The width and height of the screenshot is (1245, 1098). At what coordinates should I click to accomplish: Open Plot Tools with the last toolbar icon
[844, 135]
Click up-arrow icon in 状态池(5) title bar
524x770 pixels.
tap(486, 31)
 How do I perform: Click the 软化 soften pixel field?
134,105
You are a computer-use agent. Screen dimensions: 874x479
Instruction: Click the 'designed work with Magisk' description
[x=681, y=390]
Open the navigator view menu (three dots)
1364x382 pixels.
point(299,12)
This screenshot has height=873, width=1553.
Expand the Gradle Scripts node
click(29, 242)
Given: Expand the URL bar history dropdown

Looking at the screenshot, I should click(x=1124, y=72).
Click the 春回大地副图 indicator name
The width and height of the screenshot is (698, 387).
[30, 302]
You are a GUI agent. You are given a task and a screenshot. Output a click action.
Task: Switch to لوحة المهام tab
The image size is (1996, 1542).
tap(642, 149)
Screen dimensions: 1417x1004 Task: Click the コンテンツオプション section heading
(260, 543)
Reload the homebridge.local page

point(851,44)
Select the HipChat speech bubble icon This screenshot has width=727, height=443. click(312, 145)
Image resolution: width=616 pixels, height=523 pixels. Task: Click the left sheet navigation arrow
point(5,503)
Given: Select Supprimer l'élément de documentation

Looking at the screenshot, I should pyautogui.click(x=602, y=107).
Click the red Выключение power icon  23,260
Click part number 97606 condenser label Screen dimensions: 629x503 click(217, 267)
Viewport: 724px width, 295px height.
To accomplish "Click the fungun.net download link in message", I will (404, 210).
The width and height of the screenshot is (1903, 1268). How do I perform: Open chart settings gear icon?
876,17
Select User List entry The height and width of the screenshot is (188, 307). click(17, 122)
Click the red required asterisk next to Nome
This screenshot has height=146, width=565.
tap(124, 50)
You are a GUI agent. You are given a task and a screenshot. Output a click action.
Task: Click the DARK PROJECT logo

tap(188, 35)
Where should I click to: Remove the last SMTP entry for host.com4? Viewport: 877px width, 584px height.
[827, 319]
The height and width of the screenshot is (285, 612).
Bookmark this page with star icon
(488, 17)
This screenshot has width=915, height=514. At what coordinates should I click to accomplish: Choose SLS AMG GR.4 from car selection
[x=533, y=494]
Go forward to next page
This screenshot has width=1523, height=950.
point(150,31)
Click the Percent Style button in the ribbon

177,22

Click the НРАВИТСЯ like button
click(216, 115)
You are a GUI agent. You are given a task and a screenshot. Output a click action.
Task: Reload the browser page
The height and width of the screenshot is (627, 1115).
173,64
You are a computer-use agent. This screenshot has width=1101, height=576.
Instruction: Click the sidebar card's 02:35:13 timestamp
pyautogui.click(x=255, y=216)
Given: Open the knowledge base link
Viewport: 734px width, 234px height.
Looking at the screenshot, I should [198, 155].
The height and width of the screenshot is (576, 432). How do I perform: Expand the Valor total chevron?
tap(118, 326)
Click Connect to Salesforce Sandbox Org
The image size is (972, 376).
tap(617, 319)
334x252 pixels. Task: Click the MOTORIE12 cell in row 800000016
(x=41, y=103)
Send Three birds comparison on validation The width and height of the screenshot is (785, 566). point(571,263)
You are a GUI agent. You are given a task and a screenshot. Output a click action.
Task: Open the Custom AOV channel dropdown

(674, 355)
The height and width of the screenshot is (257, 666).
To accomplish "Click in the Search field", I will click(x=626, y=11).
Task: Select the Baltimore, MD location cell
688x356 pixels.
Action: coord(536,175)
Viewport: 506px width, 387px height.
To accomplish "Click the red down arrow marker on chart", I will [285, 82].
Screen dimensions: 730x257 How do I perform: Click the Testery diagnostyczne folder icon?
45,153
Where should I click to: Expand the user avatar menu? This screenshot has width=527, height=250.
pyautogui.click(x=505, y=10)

● ● ●

GOAL OF THE EXERCISE
Please render every line of the listing above as a Markdown table with the columns Row and Line. Number the rows in order and leave out blank lines.

CORRECT RESPONSE
| Row | Line |
|---|---|
| 1 | The width and height of the screenshot is (1245, 1098). At what coordinates should I click to accomplish: Open Plot Tools with the last toolbar icon |
| 2 | [844, 135] |
| 3 | Click up-arrow icon in 状态池(5) title bar |
| 4 | 524x770 pixels. |
| 5 | tap(486, 31) |
| 6 |  How do I perform: Click the 软化 soften pixel field? |
| 7 | 134,105 |
| 8 | You are a computer-use agent. Screen dimensions: 874x479 |
| 9 | Instruction: Click the 'designed work with Magisk' description |
| 10 | [x=681, y=390] |
| 11 | Open the navigator view menu (three dots) |
| 12 | 1364x382 pixels. |
| 13 | point(299,12) |
| 14 | This screenshot has height=873, width=1553. |
| 15 | Expand the Gradle Scripts node |
| 16 | click(29, 242) |
| 17 | Given: Expand the URL bar history dropdown |
| 18 | Looking at the screenshot, I should click(x=1124, y=72). |
| 19 | Click the 春回大地副图 indicator name |
| 20 | The width and height of the screenshot is (698, 387). |
| 21 | [30, 302] |
| 22 | You are a GUI agent. You are given a task and a screenshot. Output a click action. |
| 23 | Task: Switch to لوحة المهام tab |
| 24 | The image size is (1996, 1542). |
| 25 | tap(642, 149) |
| 26 | Screen dimensions: 1417x1004 Task: Click the コンテンツオプション section heading |
| 27 | (260, 543) |
| 28 | Reload the homebridge.local page |
| 29 | point(851,44) |
| 30 | Select the HipChat speech bubble icon This screenshot has width=727, height=443. click(312, 145) |
| 31 | Image resolution: width=616 pixels, height=523 pixels. Task: Click the left sheet navigation arrow |
| 32 | point(5,503) |
| 33 | Given: Select Supprimer l'élément de documentation |
| 34 | Looking at the screenshot, I should pyautogui.click(x=602, y=107). |
| 35 | Click the red Выключение power icon  23,260 |
| 36 | Click part number 97606 condenser label Screen dimensions: 629x503 click(217, 267) |
| 37 | Viewport: 724px width, 295px height. |
| 38 | To accomplish "Click the fungun.net download link in message", I will (404, 210). |
| 39 | The width and height of the screenshot is (1903, 1268). How do I perform: Open chart settings gear icon? |
| 40 | 876,17 |
| 41 | Select User List entry The height and width of the screenshot is (188, 307). click(17, 122) |
| 42 | Click the red required asterisk next to Nome |
| 43 | This screenshot has height=146, width=565. |
| 44 | tap(124, 50) |
| 45 | You are a GUI agent. You are given a task and a screenshot. Output a click action. |
| 46 | Task: Click the DARK PROJECT logo |
| 47 | tap(188, 35) |
| 48 | Where should I click to: Remove the last SMTP entry for host.com4? Viewport: 877px width, 584px height. |
| 49 | [827, 319] |
| 50 | The height and width of the screenshot is (285, 612). |
| 51 | Bookmark this page with star icon |
| 52 | (488, 17) |
| 53 | This screenshot has width=915, height=514. At what coordinates should I click to accomplish: Choose SLS AMG GR.4 from car selection |
| 54 | [x=533, y=494] |
| 55 | Go forward to next page |
| 56 | This screenshot has width=1523, height=950. |
| 57 | point(150,31) |
| 58 | Click the Percent Style button in the ribbon |
| 59 | 177,22 |
| 60 | Click the НРАВИТСЯ like button |
| 61 | click(216, 115) |
| 62 | You are a GUI agent. You are given a task and a screenshot. Output a click action. |
| 63 | Task: Reload the browser page |
| 64 | The height and width of the screenshot is (627, 1115). |
| 65 | 173,64 |
| 66 | You are a computer-use agent. This screenshot has width=1101, height=576. |
| 67 | Instruction: Click the sidebar card's 02:35:13 timestamp |
| 68 | pyautogui.click(x=255, y=216) |
| 69 | Given: Open the knowledge base link |
| 70 | Viewport: 734px width, 234px height. |
| 71 | Looking at the screenshot, I should [198, 155]. |
| 72 | The height and width of the screenshot is (576, 432). How do I perform: Expand the Valor total chevron? |
| 73 | tap(118, 326) |
| 74 | Click Connect to Salesforce Sandbox Org |
| 75 | The image size is (972, 376). |
| 76 | tap(617, 319) |
| 77 | 334x252 pixels. Task: Click the MOTORIE12 cell in row 800000016 |
| 78 | (x=41, y=103) |
| 79 | Send Three birds comparison on validation The width and height of the screenshot is (785, 566). point(571,263) |
| 80 | You are a GUI agent. You are given a task and a screenshot. Output a click action. |
| 81 | Task: Open the Custom AOV channel dropdown |
| 82 | (674, 355) |
| 83 | The height and width of the screenshot is (257, 666). |
| 84 | To accomplish "Click in the Search field", I will click(x=626, y=11). |
| 85 | Task: Select the Baltimore, MD location cell |
| 86 | 688x356 pixels. |
| 87 | Action: coord(536,175) |
| 88 | Viewport: 506px width, 387px height. |
| 89 | To accomplish "Click the red down arrow marker on chart", I will [285, 82]. |
| 90 | Screen dimensions: 730x257 How do I perform: Click the Testery diagnostyczne folder icon? |
| 91 | 45,153 |
| 92 | Where should I click to: Expand the user avatar menu? This screenshot has width=527, height=250. |
| 93 | pyautogui.click(x=505, y=10) |